▶ Exercise requirements: In the rows below, take the lines from the one containing "Task: Click the Tabnine" through the one containing "Action: click(610, 801)", including both, and give them as a numbered list. Skip any blank lines and leave out the pictures.

▶ Information given:
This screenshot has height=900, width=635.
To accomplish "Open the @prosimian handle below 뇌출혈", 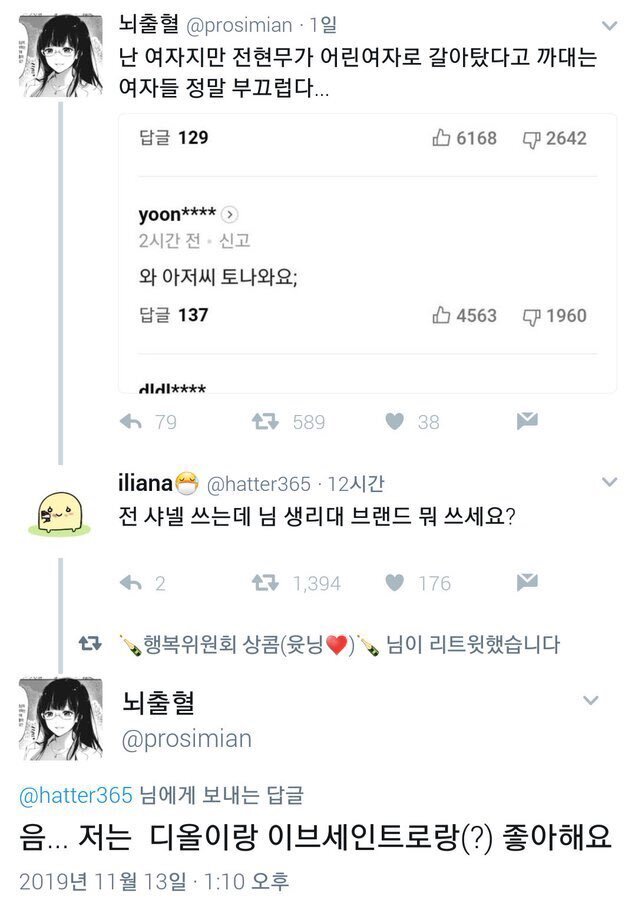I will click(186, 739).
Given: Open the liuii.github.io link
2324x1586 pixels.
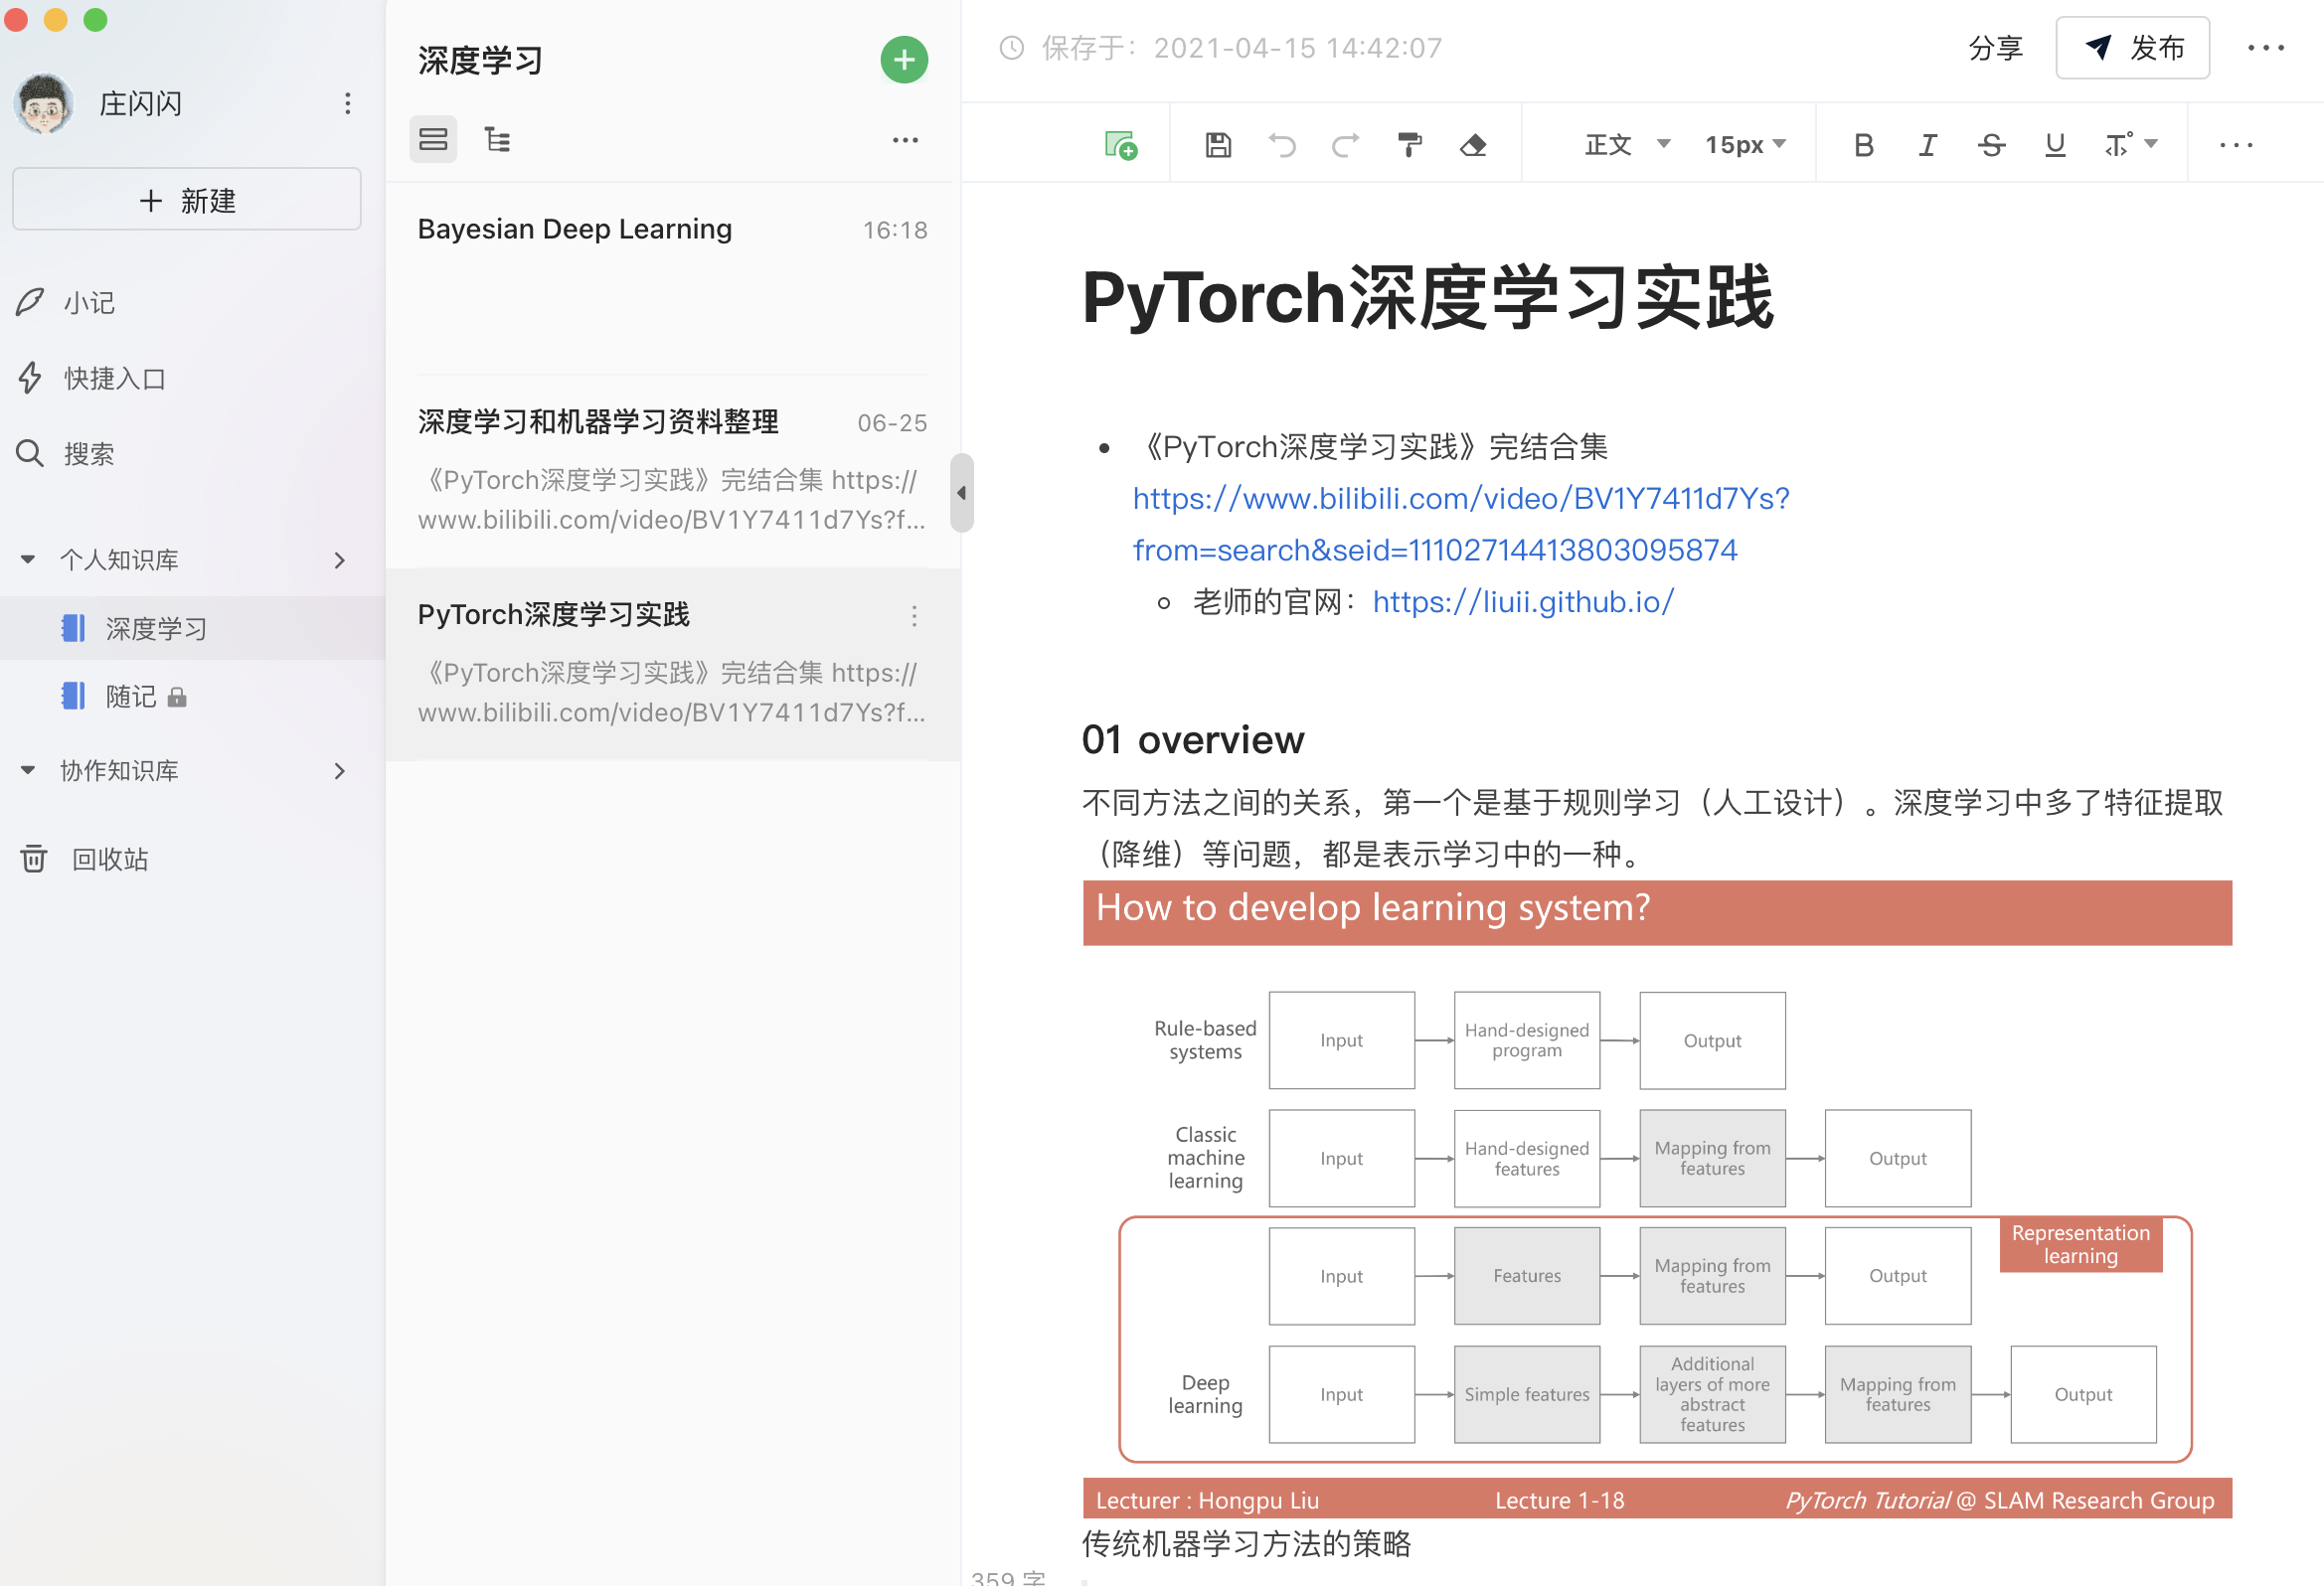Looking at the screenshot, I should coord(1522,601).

==

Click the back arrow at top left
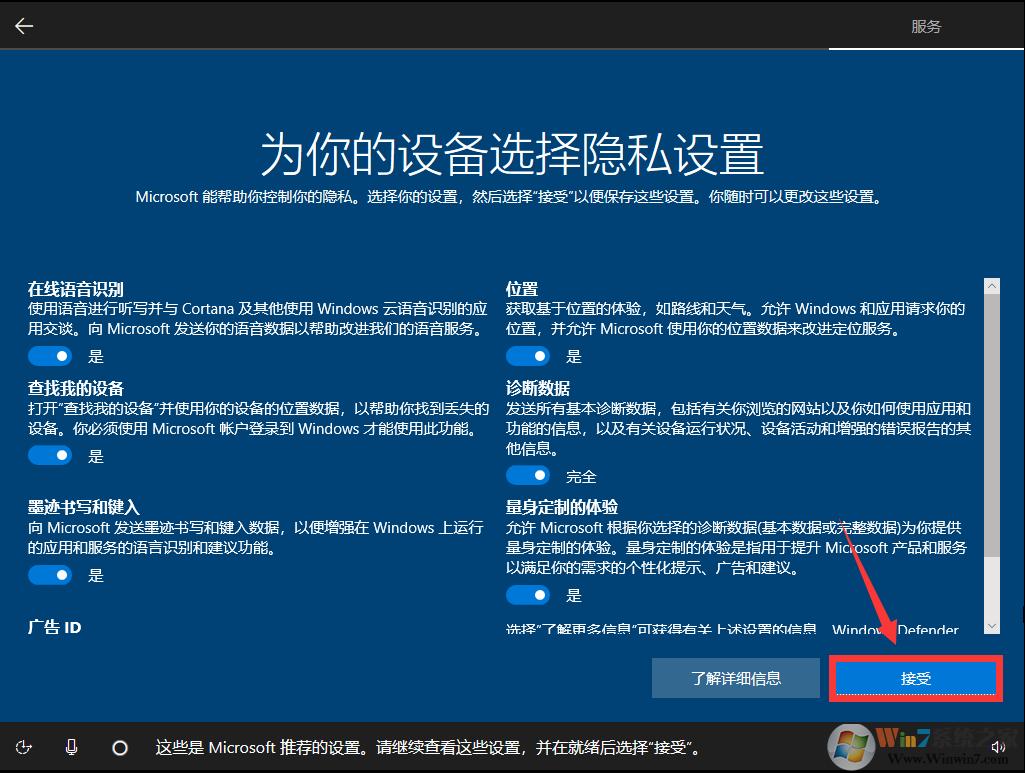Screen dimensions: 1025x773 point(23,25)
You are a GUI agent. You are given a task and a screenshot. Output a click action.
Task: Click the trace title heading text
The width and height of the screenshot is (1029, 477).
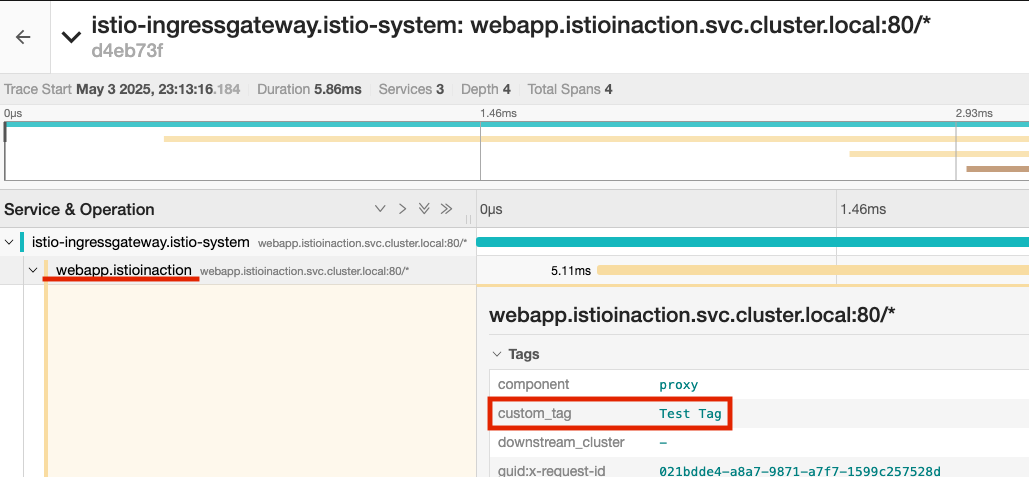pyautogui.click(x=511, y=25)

* * *

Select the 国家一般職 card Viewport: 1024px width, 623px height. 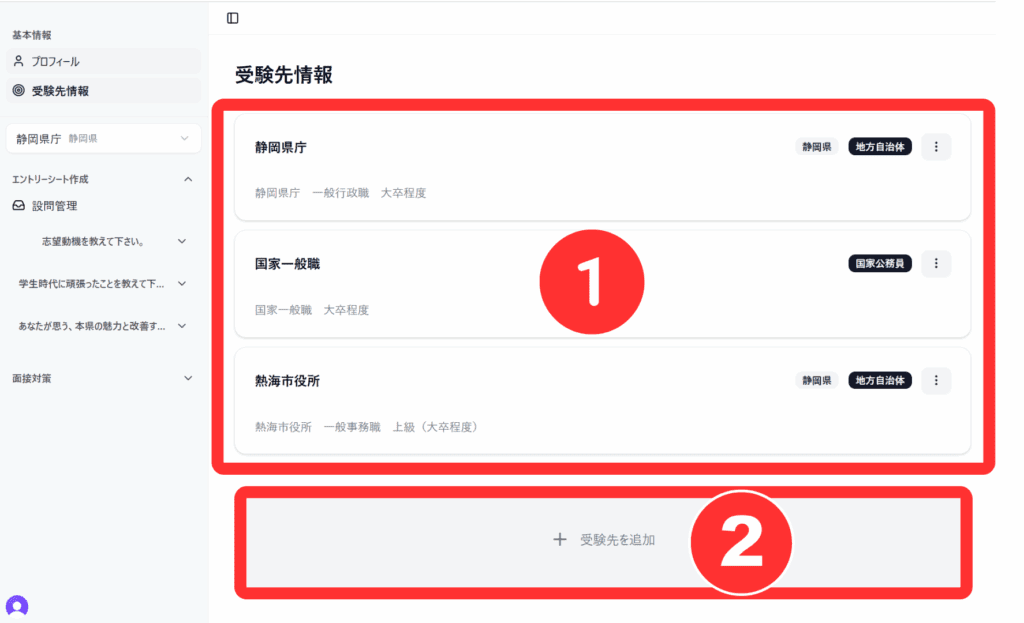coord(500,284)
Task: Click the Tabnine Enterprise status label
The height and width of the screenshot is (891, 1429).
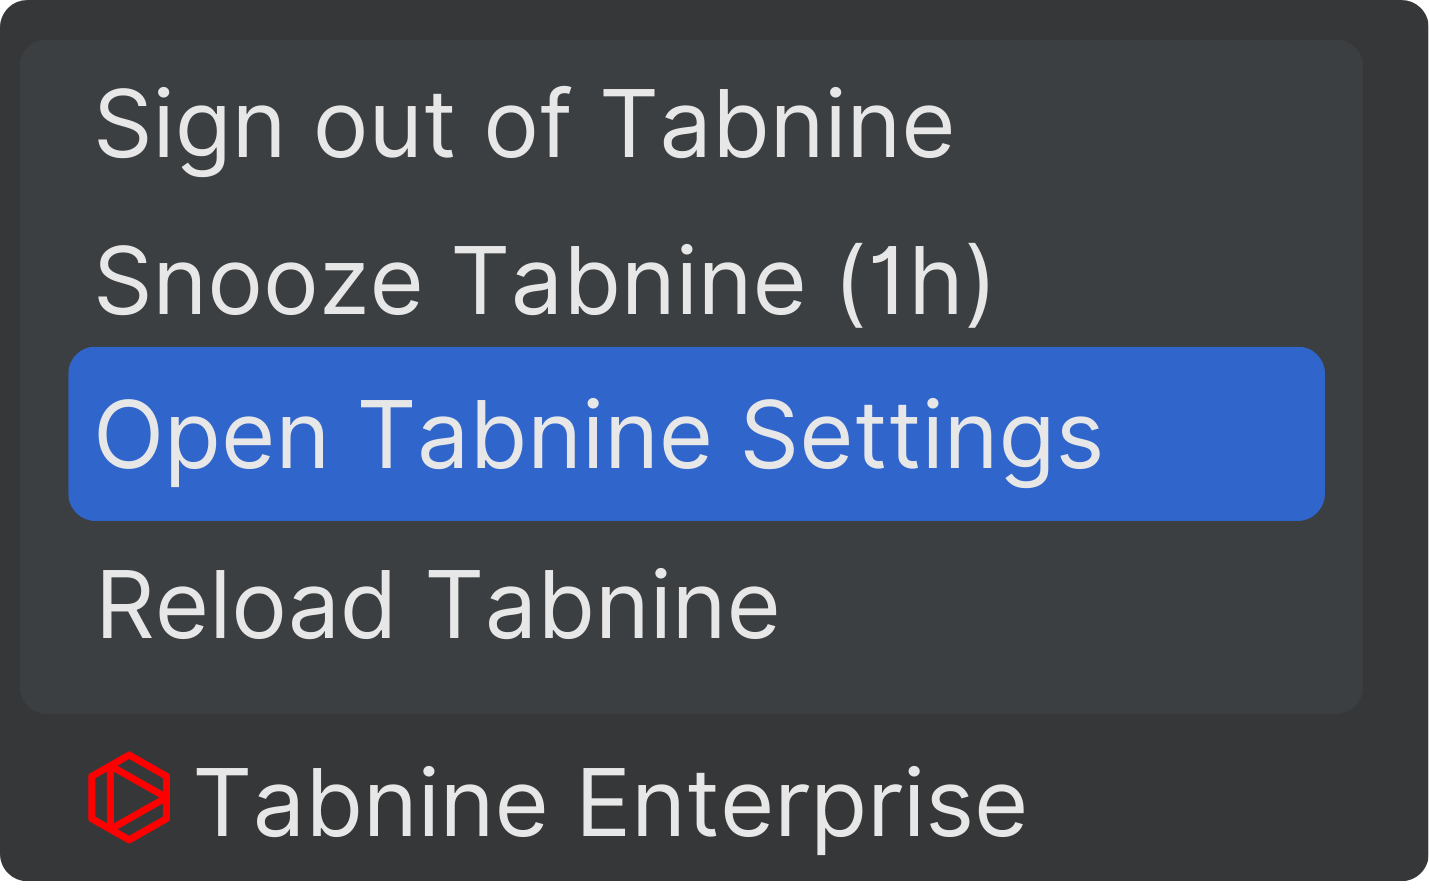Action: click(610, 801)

▶ Task output:
1. Task: Click the Tabnine Enterprise status label
2. The height and width of the screenshot is (891, 1429).
3. Action: click(610, 801)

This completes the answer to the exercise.